» TASK DESCRIPTION:
Rewrite the lines below as a Markdown table with two columns, Row and Line, numbering each line in order and skipping any blank lines.

*****

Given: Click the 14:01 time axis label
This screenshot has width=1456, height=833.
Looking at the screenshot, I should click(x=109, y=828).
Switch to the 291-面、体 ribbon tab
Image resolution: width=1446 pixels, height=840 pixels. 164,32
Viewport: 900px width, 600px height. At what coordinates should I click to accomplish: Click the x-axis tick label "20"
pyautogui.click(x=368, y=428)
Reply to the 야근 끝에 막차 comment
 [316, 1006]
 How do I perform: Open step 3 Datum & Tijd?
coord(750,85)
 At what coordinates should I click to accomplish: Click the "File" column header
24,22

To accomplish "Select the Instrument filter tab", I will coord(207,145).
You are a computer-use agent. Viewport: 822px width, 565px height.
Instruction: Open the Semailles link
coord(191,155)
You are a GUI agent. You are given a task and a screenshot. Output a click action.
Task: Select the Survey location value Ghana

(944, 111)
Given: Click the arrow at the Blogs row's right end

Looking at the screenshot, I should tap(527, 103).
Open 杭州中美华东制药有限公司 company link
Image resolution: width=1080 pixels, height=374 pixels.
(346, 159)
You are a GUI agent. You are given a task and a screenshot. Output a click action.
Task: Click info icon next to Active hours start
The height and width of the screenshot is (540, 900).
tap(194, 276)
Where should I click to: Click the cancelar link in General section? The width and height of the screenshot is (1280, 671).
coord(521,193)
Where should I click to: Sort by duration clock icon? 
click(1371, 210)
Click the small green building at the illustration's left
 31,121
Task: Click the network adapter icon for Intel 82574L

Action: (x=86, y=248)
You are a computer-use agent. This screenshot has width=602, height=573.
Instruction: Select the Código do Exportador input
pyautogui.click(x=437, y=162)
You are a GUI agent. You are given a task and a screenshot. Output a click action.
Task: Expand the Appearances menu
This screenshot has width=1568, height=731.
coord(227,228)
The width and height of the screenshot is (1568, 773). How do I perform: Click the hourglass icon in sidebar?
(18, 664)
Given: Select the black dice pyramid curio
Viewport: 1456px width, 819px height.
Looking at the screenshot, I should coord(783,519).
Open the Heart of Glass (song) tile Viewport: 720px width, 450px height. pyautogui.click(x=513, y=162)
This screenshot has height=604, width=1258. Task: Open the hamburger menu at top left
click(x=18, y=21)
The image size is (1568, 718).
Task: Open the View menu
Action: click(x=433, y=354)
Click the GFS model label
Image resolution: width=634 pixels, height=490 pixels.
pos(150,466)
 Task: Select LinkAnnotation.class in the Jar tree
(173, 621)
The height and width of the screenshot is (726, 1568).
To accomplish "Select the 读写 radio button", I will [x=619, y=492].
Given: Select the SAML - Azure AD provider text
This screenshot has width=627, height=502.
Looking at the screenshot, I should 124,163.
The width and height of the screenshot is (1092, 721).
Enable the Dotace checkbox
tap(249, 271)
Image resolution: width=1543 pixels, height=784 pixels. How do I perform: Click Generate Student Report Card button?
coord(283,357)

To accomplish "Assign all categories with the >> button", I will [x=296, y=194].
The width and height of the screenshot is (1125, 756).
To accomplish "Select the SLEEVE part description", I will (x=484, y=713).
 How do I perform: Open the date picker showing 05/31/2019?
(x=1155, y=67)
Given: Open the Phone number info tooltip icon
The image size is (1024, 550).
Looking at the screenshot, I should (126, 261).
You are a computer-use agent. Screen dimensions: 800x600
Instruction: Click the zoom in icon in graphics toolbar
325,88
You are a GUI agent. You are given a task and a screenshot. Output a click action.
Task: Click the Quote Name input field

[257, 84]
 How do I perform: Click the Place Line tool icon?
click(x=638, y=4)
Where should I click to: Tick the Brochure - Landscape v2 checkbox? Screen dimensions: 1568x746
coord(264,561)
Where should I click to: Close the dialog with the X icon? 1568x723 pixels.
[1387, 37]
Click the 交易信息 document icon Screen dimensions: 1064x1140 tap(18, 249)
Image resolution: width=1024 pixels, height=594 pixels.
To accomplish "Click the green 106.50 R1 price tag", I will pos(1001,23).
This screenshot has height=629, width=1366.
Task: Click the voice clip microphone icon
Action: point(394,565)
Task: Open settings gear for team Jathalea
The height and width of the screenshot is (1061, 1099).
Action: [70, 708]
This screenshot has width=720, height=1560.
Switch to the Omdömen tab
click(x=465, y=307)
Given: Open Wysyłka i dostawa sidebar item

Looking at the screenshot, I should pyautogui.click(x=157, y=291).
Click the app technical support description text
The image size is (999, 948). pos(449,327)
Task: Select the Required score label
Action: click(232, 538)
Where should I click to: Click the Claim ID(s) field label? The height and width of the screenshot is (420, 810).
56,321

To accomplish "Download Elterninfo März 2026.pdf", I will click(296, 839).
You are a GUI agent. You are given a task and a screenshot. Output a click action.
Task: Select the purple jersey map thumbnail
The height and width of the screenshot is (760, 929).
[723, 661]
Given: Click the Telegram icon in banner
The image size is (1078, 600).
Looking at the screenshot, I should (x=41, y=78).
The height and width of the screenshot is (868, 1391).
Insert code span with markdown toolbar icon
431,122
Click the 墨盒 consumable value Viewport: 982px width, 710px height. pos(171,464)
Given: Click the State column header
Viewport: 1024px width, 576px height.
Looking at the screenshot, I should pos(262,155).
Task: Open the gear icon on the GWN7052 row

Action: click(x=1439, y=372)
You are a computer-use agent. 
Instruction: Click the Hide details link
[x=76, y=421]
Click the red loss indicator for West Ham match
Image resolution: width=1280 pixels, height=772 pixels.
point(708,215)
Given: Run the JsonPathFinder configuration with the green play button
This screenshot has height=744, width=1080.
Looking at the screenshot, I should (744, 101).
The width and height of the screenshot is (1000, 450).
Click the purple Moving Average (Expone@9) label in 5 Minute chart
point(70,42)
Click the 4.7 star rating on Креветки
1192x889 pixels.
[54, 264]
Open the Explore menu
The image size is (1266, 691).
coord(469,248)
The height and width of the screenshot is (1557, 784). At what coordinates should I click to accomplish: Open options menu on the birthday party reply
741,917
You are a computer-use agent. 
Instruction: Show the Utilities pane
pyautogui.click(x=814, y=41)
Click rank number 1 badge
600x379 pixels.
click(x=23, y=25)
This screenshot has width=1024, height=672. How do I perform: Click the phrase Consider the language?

*****

» ANSWER BELOW:
| Row | Line |
|---|---|
| 1 | Given: Click the 14:01 time axis label |
| 2 | This screenshot has width=1456, height=833. |
| 3 | Looking at the screenshot, I should click(x=109, y=828). |
| 4 | Switch to the 291-面、体 ribbon tab |
| 5 | Image resolution: width=1446 pixels, height=840 pixels. 164,32 |
| 6 | Viewport: 900px width, 600px height. At what coordinates should I click to accomplish: Click the x-axis tick label "20" |
| 7 | pyautogui.click(x=368, y=428) |
| 8 | Reply to the 야근 끝에 막차 comment |
| 9 |  [316, 1006] |
| 10 |  How do I perform: Open step 3 Datum & Tijd? |
| 11 | coord(750,85) |
| 12 |  At what coordinates should I click to accomplish: Click the "File" column header |
| 13 | 24,22 |
| 14 | To accomplish "Select the Instrument filter tab", I will coord(207,145). |
| 15 | You are a computer-use agent. Viewport: 822px width, 565px height. |
| 16 | Instruction: Open the Semailles link |
| 17 | coord(191,155) |
| 18 | You are a GUI agent. You are given a task and a screenshot. Output a click action. |
| 19 | Task: Select the Survey location value Ghana |
| 20 | (944, 111) |
| 21 | Given: Click the arrow at the Blogs row's right end |
| 22 | Looking at the screenshot, I should tap(527, 103). |
| 23 | Open 杭州中美华东制药有限公司 company link |
| 24 | Image resolution: width=1080 pixels, height=374 pixels. |
| 25 | (346, 159) |
| 26 | You are a GUI agent. You are given a task and a screenshot. Output a click action. |
| 27 | Task: Click info icon next to Active hours start |
| 28 | The height and width of the screenshot is (540, 900). |
| 29 | tap(194, 276) |
| 30 | Where should I click to: Click the cancelar link in General section? The width and height of the screenshot is (1280, 671). |
| 31 | coord(521,193) |
| 32 | Where should I click to: Sort by duration clock icon?  |
| 33 | click(1371, 210) |
| 34 | Click the small green building at the illustration's left |
| 35 |  31,121 |
| 36 | Task: Click the network adapter icon for Intel 82574L |
| 37 | Action: (x=86, y=248) |
| 38 | You are a computer-use agent. This screenshot has width=602, height=573. |
| 39 | Instruction: Select the Código do Exportador input |
| 40 | pyautogui.click(x=437, y=162) |
| 41 | You are a GUI agent. You are given a task and a screenshot. Output a click action. |
| 42 | Task: Expand the Appearances menu |
| 43 | This screenshot has width=1568, height=731. |
| 44 | coord(227,228) |
| 45 | The width and height of the screenshot is (1568, 773). How do I perform: Click the hourglass icon in sidebar? |
| 46 | (18, 664) |
| 47 | Given: Select the black dice pyramid curio |
| 48 | Viewport: 1456px width, 819px height. |
| 49 | Looking at the screenshot, I should coord(783,519). |
| 50 | Open the Heart of Glass (song) tile Viewport: 720px width, 450px height. pyautogui.click(x=513, y=162) |
| 51 | This screenshot has height=604, width=1258. Task: Open the hamburger menu at top left |
| 52 | click(x=18, y=21) |
| 53 | The image size is (1568, 718). |
| 54 | Task: Open the View menu |
| 55 | Action: click(x=433, y=354) |
| 56 | Click the GFS model label |
| 57 | Image resolution: width=634 pixels, height=490 pixels. |
| 58 | pos(150,466) |
| 59 |  Task: Select LinkAnnotation.class in the Jar tree |
| 60 | (173, 621) |
| 61 | The height and width of the screenshot is (726, 1568). |
| 62 | To accomplish "Select the 读写 radio button", I will [x=619, y=492]. |
| 63 | Given: Select the SAML - Azure AD provider text |
| 64 | This screenshot has width=627, height=502. |
| 65 | Looking at the screenshot, I should 124,163. |
| 66 | The width and height of the screenshot is (1092, 721). |
| 67 | Enable the Dotace checkbox |
| 68 | tap(249, 271) |
| 69 | Image resolution: width=1543 pixels, height=784 pixels. How do I perform: Click Generate Student Report Card button? |
| 70 | coord(283,357) |
| 71 | To accomplish "Assign all categories with the >> button", I will [x=296, y=194]. |
| 72 | The width and height of the screenshot is (1125, 756). |
| 73 | To accomplish "Select the SLEEVE part description", I will (x=484, y=713). |
| 74 |  How do I perform: Open the date picker showing 05/31/2019? |
| 75 | (x=1155, y=67) |
| 76 | Given: Open the Phone number info tooltip icon |
| 77 | The image size is (1024, 550). |
| 78 | Looking at the screenshot, I should (126, 261). |
| 79 | You are a computer-use agent. Screen dimensions: 800x600 |
| 80 | Instruction: Click the zoom in icon in graphics toolbar |
| 81 | 325,88 |
| 82 | You are a GUI agent. You are given a task and a screenshot. Output a click action. |
| 83 | Task: Click the Quote Name input field |
| 84 | [257, 84] |
| 85 |  How do I perform: Click the Place Line tool icon? |
| 86 | click(x=638, y=4) |
| 87 | Where should I click to: Tick the Brochure - Landscape v2 checkbox? Screen dimensions: 1568x746 |
| 88 | coord(264,561) |
| 89 | Where should I click to: Close the dialog with the X icon? 1568x723 pixels. |
| 90 | [1387, 37] |
| 91 | Click the 交易信息 document icon Screen dimensions: 1064x1140 tap(18, 249) |
| 92 | Image resolution: width=1024 pixels, height=594 pixels. |
| 93 | To accomplish "Click the green 106.50 R1 price tag", I will pos(1001,23). |
| 94 | This screenshot has height=629, width=1366. |
| 95 | Task: Click the voice clip microphone icon |
| 96 | Action: point(394,565) |
| 97 | Task: Open settings gear for team Jathalea |
| 98 | The height and width of the screenshot is (1061, 1099). |
| 99 | Action: [70, 708] |
| 100 | This screenshot has width=720, height=1560. |
| 101 | Switch to the Omdömen tab |
| 102 | click(x=465, y=307) |
| 103 | Given: Open Wysyłka i dostawa sidebar item |
| 104 | Looking at the screenshot, I should pyautogui.click(x=157, y=291). |
| 105 | Click the app technical support description text |
| 106 | The image size is (999, 948). pos(449,327) |
| 107 | Task: Select the Required score label |
| 108 | Action: click(232, 538) |
| 109 | Where should I click to: Click the Claim ID(s) field label? The height and width of the screenshot is (420, 810). |
| 110 | 56,321 |
| 111 | To accomplish "Download Elterninfo März 2026.pdf", I will click(296, 839). |
| 112 | You are a GUI agent. You are given a task and a screenshot. Output a click action. |
| 113 | Task: Select the purple jersey map thumbnail |
| 114 | The height and width of the screenshot is (760, 929). |
| 115 | [723, 661] |
| 116 | Given: Click the Telegram icon in banner |
| 117 | The image size is (1078, 600). |
| 118 | Looking at the screenshot, I should (x=41, y=78). |
| 119 | The height and width of the screenshot is (868, 1391). |
| 120 | Insert code span with markdown toolbar icon |
| 121 | 431,122 |
| 122 | Click the 墨盒 consumable value Viewport: 982px width, 710px height. pos(171,464) |
| 123 | Given: Click the State column header |
| 124 | Viewport: 1024px width, 576px height. |
| 125 | Looking at the screenshot, I should pos(262,155). |
| 126 | Task: Open the gear icon on the GWN7052 row |
| 127 | Action: click(x=1439, y=372) |
| 128 | You are a computer-use agent.  |
| 129 | Instruction: Click the Hide details link |
| 130 | [x=76, y=421] |
| 131 | Click the red loss indicator for West Ham match |
| 132 | Image resolution: width=1280 pixels, height=772 pixels. |
| 133 | point(708,215) |
| 134 | Given: Run the JsonPathFinder configuration with the green play button |
| 135 | This screenshot has height=744, width=1080. |
| 136 | Looking at the screenshot, I should (744, 101). |
| 137 | The width and height of the screenshot is (1000, 450). |
| 138 | Click the purple Moving Average (Expone@9) label in 5 Minute chart |
| 139 | point(70,42) |
| 140 | Click the 4.7 star rating on Креветки |
| 141 | 1192x889 pixels. |
| 142 | [54, 264] |
| 143 | Open the Explore menu |
| 144 | The image size is (1266, 691). |
| 145 | coord(469,248) |
| 146 | The height and width of the screenshot is (1557, 784). At what coordinates should I click to accomplish: Open options menu on the birthday party reply |
| 147 | 741,917 |
| 148 | You are a computer-use agent.  |
| 149 | Instruction: Show the Utilities pane |
| 150 | pyautogui.click(x=814, y=41) |
| 151 | Click rank number 1 badge |
| 152 | 600x379 pixels. |
| 153 | click(x=23, y=25) |
| 154 | This screenshot has width=1024, height=672. How do I perform: Click the phrase Consider the language? |